Go through the entries and copy every line that has the string "computer" in it.

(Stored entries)
══════════

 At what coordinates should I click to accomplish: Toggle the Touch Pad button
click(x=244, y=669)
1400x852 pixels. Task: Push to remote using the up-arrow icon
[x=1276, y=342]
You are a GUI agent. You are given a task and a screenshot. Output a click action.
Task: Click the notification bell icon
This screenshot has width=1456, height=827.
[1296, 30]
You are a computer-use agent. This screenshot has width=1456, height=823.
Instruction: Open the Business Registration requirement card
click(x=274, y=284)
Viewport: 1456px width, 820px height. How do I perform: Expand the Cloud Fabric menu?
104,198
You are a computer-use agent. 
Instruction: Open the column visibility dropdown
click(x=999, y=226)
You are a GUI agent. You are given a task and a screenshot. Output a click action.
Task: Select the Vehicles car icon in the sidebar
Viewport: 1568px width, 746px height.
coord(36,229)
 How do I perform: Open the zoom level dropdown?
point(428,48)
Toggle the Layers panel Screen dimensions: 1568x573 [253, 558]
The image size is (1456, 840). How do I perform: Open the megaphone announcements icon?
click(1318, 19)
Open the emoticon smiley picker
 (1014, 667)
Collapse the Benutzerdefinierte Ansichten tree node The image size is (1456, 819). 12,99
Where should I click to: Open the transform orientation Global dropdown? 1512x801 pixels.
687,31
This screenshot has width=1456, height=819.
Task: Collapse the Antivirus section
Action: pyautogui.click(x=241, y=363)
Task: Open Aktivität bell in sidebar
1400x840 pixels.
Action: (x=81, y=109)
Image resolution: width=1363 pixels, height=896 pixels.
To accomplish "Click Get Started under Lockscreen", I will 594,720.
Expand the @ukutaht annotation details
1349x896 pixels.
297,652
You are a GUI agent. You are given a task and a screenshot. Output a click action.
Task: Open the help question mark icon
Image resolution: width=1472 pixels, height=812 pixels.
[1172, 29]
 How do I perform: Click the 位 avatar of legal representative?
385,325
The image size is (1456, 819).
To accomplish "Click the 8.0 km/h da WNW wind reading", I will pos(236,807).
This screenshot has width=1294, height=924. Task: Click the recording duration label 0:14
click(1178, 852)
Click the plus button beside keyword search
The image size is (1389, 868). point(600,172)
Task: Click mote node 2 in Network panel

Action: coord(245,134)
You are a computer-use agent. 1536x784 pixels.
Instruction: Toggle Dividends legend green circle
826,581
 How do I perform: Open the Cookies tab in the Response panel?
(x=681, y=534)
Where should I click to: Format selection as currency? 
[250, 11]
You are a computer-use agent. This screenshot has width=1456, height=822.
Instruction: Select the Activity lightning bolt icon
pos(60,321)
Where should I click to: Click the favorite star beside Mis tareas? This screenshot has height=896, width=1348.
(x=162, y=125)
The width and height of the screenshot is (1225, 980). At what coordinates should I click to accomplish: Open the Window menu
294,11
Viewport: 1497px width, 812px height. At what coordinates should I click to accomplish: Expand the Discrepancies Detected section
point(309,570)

══════════

__RESULT FOR THIS EXERCISE__:
You are a computer-use agent. This screenshot has width=1456, height=823.
You are a computer-use agent. 
You are a computer-use agent. 1536x784 pixels.
You are a computer-use agent. This screenshot has width=1456, height=822.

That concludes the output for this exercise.